Using Keras as a way to train networks, you can use some utils therein as well. The one-hot encoder for example is also useful sometimes to encode text in a vector.

from keras.preprocessing.text import one_hot
from keras.preprocessing.text import text_to_word_sequence
# define the document
text = 'Designers can switch effortlessly between motion graphics and VFX, within a unified system built on the most intuitive particle software on the market.'
# estimate the size of the vocabulary
words = set(text_to_word_sequence(text))
vocab_size = len(words)
print(vocab_size)
# integer encode the document
result = one_hot(text, round(vocab_size))
print(result)

Keras text to matrix

Finally, if you want to shortest path between textual data and network input you can use the text-to-matrix utility in Keras to quickly get vectors.

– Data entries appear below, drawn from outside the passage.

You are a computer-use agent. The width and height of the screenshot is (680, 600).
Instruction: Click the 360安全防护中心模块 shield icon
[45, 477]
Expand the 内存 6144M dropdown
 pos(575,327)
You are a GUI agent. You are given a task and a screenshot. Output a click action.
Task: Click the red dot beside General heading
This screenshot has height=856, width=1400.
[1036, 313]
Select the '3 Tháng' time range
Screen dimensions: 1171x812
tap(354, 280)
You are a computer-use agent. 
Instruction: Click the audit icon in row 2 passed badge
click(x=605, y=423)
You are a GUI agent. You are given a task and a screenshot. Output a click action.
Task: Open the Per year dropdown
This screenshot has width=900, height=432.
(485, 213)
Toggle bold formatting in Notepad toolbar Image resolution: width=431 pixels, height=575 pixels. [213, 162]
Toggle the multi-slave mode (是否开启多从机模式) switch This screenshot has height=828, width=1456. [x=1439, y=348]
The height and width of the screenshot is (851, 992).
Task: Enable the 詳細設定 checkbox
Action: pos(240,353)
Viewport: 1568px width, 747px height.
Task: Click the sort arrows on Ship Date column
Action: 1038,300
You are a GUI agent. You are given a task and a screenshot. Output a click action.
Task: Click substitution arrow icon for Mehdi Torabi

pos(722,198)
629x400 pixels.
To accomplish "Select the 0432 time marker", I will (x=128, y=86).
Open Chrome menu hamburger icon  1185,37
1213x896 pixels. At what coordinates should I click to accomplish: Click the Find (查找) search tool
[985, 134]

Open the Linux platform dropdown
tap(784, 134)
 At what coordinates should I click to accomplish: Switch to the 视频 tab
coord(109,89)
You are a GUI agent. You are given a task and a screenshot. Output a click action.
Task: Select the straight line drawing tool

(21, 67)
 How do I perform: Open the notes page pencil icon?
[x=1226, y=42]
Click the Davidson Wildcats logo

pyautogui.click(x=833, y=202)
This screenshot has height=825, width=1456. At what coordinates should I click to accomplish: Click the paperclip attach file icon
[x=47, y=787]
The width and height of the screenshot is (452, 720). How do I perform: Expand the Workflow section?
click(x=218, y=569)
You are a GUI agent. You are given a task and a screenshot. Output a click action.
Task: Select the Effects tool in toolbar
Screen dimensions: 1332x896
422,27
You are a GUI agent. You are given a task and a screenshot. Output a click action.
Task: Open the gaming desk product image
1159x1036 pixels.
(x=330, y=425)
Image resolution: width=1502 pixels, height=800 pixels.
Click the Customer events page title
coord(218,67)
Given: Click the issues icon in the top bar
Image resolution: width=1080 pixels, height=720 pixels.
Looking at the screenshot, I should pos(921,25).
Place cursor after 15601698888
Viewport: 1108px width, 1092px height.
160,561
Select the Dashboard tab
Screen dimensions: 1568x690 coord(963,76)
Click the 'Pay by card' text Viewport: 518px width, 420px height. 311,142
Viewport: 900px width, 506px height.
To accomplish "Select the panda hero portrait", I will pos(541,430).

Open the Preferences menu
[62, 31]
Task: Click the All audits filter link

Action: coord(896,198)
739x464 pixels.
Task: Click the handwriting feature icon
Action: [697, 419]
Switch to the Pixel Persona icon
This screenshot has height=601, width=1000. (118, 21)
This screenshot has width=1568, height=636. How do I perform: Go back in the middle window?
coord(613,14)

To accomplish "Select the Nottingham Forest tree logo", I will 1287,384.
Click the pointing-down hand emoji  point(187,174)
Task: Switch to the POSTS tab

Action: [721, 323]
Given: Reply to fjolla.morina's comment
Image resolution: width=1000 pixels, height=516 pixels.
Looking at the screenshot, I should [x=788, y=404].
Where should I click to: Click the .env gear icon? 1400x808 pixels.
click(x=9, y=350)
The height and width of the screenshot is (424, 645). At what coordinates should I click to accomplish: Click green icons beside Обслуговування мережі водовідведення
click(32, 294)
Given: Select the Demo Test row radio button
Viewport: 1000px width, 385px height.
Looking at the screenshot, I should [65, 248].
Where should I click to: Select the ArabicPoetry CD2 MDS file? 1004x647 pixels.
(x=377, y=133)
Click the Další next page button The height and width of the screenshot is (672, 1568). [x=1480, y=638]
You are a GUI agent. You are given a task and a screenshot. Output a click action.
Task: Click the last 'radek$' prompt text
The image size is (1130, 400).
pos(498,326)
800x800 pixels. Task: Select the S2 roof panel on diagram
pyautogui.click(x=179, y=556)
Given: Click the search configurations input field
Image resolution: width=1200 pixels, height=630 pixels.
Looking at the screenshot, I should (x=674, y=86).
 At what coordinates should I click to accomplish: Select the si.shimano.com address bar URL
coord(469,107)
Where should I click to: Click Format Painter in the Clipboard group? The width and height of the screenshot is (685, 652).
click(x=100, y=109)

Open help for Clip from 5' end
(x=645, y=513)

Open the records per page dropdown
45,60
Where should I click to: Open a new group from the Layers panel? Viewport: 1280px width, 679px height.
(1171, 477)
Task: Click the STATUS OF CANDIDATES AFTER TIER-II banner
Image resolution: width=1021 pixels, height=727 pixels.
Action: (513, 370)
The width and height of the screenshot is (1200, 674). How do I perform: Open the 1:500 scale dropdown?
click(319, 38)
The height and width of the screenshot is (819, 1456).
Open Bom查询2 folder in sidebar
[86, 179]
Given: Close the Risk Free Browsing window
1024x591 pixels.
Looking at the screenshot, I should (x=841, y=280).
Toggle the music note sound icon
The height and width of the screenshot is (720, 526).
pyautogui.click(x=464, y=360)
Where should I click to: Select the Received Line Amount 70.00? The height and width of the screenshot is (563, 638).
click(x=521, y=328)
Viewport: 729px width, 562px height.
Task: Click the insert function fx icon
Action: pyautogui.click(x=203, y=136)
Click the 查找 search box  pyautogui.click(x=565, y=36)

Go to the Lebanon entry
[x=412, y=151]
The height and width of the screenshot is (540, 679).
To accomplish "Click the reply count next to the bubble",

from keras.preprocessing.text import Tokenizer
# define 5 documents
docs = ['The time is now',
        'Time is life',
        'All will be well',
        'All in time',
        'Life is the essence of time.']

# create the tokenizer
t = Tokenizer()
# fit the tokenizer on the documents
t.fit_on_texts(docs)
# summarize what was learned
print(t.word_counts)
print(t.document_count)
print(t.word_index)
print(t.word_docs)
# integer encode documents
encoded_docs = t.texts_to_matrix(docs, mode='count')
print(encoded_docs)